# Material start

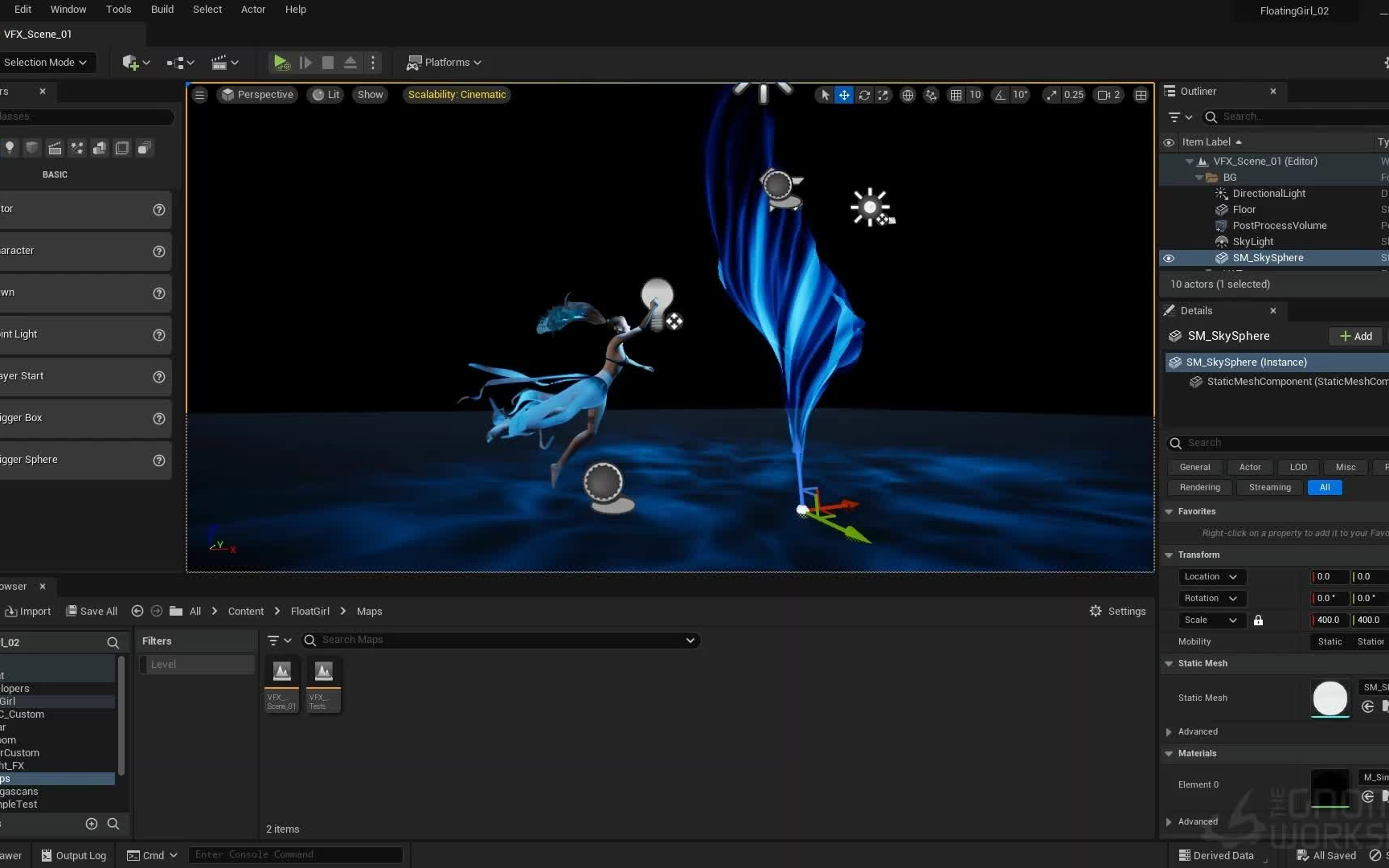Select the Rotate tool in viewport toolbar
Image resolution: width=1389 pixels, height=868 pixels.
864,95
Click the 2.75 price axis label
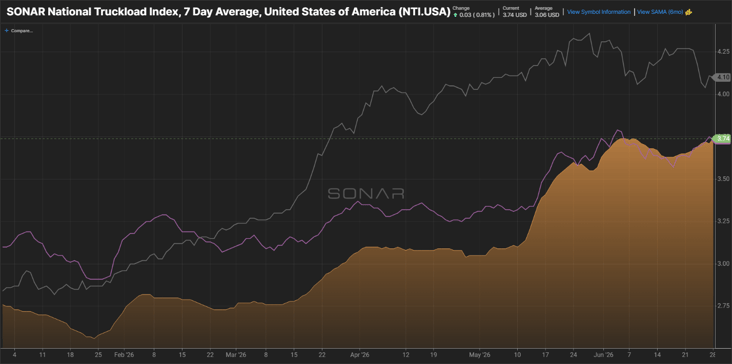The image size is (732, 364). pyautogui.click(x=723, y=306)
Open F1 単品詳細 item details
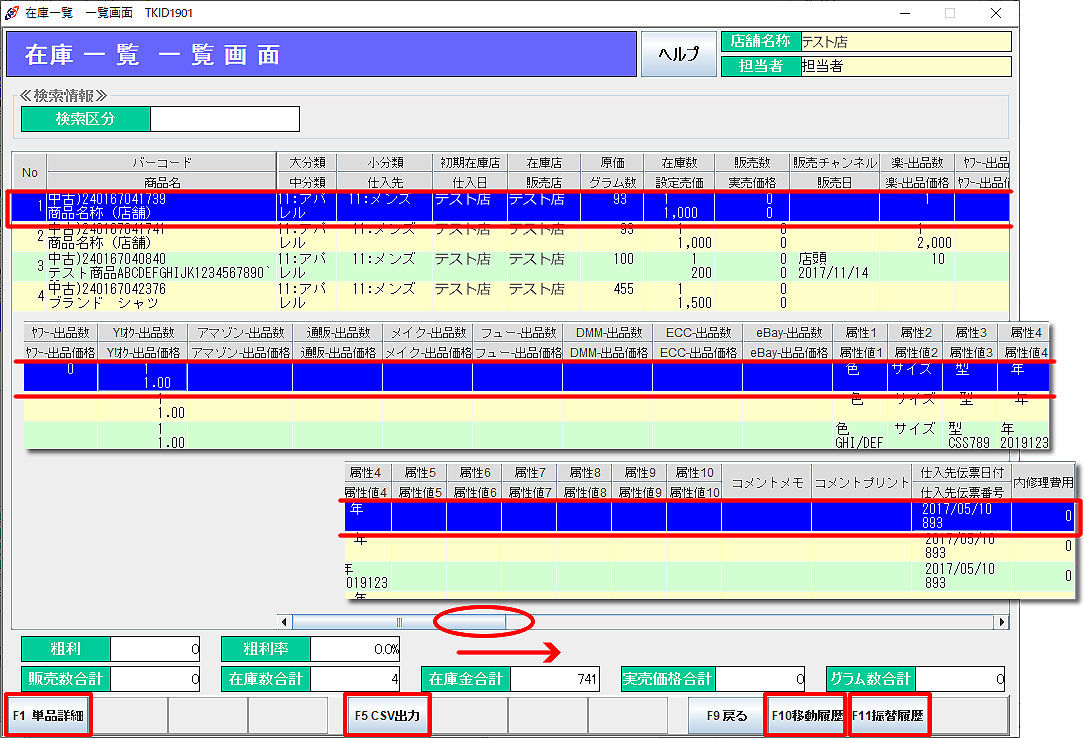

# Material end

Reproduce every line of the items above word for word, leaving out the pictures.

Select the Rotate tool in viewport toolbar
Image resolution: width=1389 pixels, height=868 pixels.
864,95
Click the 2.75 price axis label
The image size is (732, 364). pyautogui.click(x=723, y=306)
Open F1 単品詳細 item details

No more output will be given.